Au-delà des péripéties supposées ou avérées, il crée en 1919 la Black Star Line, une compagnie maritime censée servir le projet de rapatriement vers l’Afrique (clin d’œil à la White Star Line, l’armateur du Titanic qui a sombré quelques années plus tôt). Pour financer l’investissement dans sa flotte, Garvey fait appel à une large souscription auprès des Afro-Américains. Ainsi, ces derniers deviennent actionnaires de la compagnie. La Black Star Line desservait les Antilles, les États-Unis, et avait pour but de relier l’Amérique à « la terre mère africaine ».

Considérant que le chômage fait au moins autant de dommages que l’esclavage révolu, il fait la tournée du pays pour promouvoir son initiative et recueillir des investissements dans le but de créer une véritable économie parallèle et souterraine. Il est suivi par 250 000, voire 300 000 sympathisants. Les autorités fédérales commencent alors à s’intéresser à lui.

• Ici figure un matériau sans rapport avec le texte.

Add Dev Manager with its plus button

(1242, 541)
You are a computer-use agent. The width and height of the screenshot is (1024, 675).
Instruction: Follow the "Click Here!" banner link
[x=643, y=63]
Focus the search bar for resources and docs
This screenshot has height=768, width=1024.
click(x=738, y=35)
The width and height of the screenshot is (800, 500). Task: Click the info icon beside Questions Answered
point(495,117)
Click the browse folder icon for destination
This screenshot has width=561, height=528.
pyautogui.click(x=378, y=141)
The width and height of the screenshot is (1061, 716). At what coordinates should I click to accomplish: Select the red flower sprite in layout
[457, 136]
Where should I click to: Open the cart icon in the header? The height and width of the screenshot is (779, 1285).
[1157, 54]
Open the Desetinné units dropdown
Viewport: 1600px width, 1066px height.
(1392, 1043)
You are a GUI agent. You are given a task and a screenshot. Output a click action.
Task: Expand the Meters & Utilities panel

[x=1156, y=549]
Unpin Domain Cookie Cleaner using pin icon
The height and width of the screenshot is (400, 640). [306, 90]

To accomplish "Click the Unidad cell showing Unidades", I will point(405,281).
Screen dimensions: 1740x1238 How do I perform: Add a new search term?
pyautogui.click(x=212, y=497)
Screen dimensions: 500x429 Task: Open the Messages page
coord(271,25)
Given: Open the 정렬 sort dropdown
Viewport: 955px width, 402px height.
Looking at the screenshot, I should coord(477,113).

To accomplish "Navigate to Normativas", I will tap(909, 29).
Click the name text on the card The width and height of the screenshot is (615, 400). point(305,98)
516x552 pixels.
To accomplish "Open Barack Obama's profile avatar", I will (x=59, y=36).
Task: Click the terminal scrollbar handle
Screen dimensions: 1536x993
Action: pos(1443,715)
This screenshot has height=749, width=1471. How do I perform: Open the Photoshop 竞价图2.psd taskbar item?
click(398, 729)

Garvey fonde des usines, des réseaux de distribution ainsi que deux journaux. Le plus important est Negro World qui donne des nouvelles de l’UNIA partout où elle se trouve, publie des discours de Garvey et des nouvelles qui ne sont pas rapportées dans les autres journaux. Tous les gouvernements coloniaux s’opposent au Negro World, pensant qu’il incite les gens à se rebeller contre eux. Le journal est ainsi interdit dans plusieurs pays africains, caribéens, ainsi qu’au Royaume Uni et en France.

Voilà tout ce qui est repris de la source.